> _EXERCISE DESCRIPTION_:
Set down, word for word, the records from the line with "648x1271 pixels. Task: Open" up to and including the line with "point(616,388)". Omit the pictures.

> _RECORD SET_:
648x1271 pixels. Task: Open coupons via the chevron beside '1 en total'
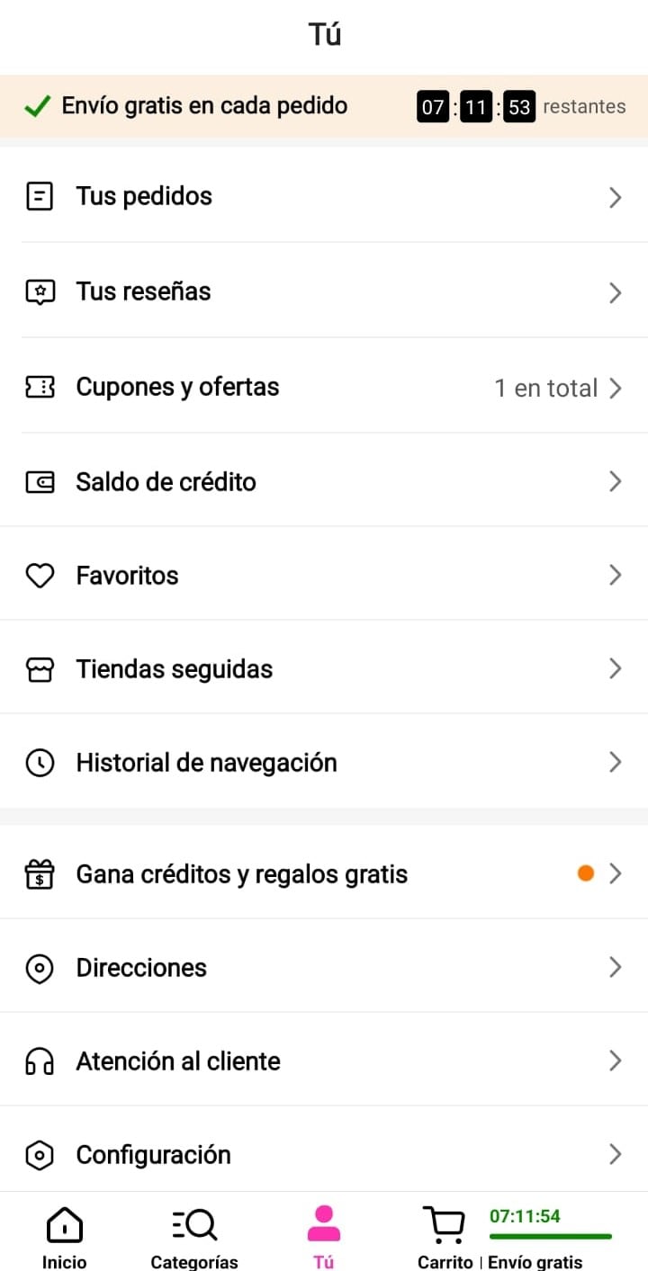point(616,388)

* * *

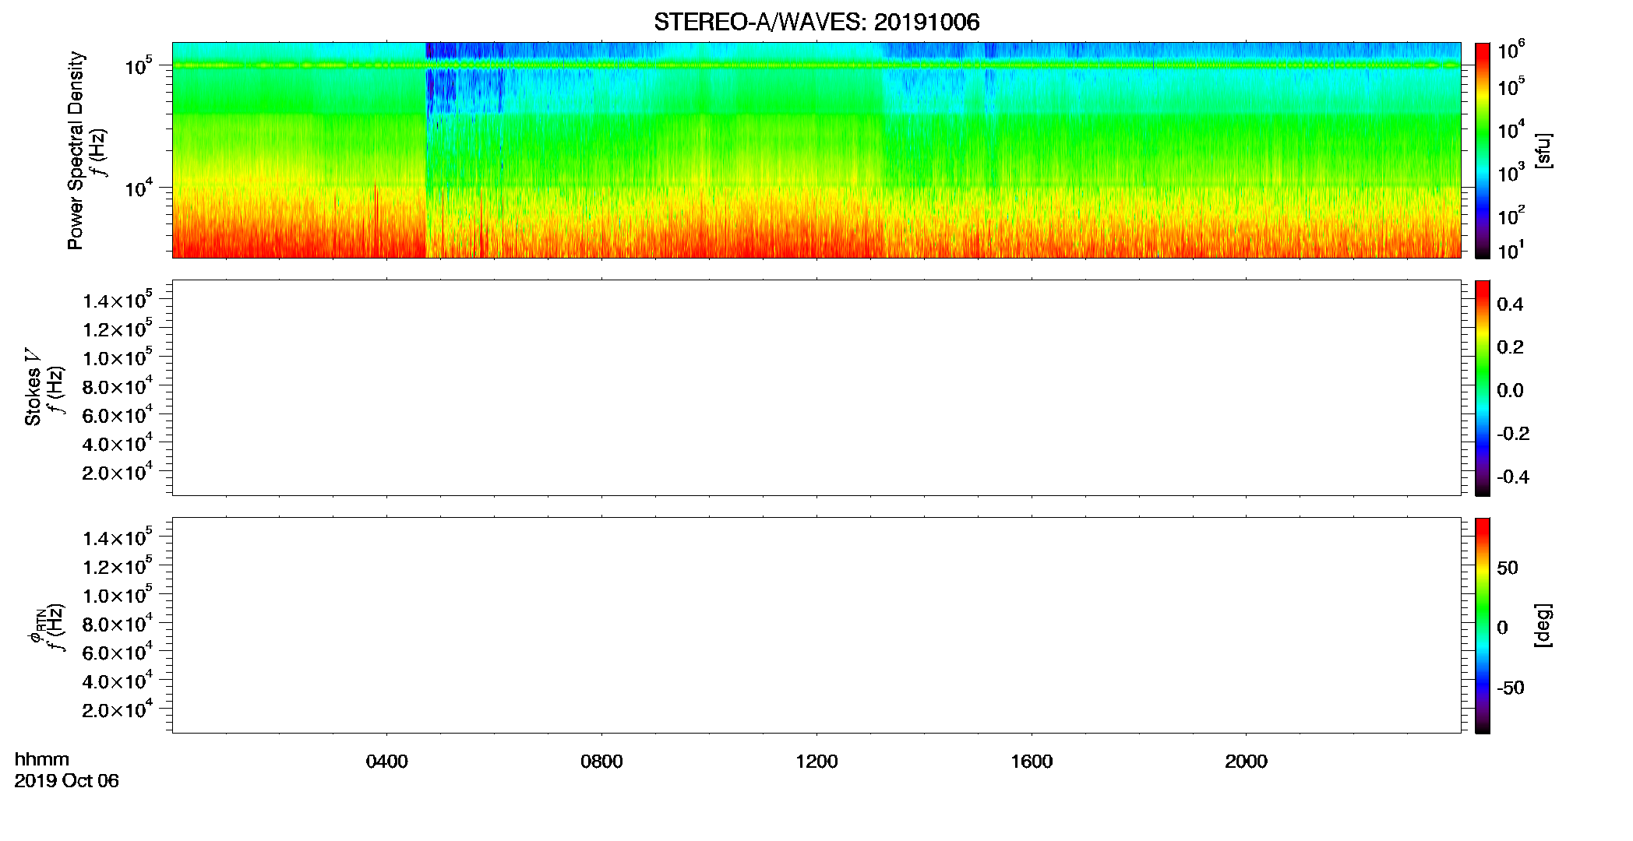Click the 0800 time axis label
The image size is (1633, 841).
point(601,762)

...

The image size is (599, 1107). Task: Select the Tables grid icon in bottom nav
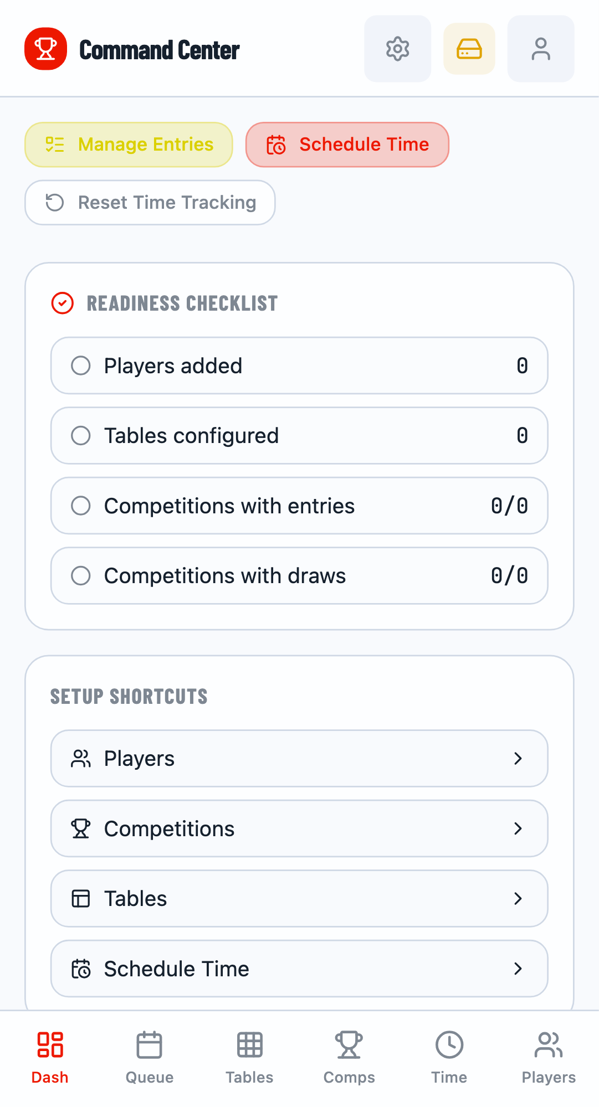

> _COMPLETED TASK_:
648x1271 pixels. Task: Open coupons via the chevron beside '1 en total'
point(616,388)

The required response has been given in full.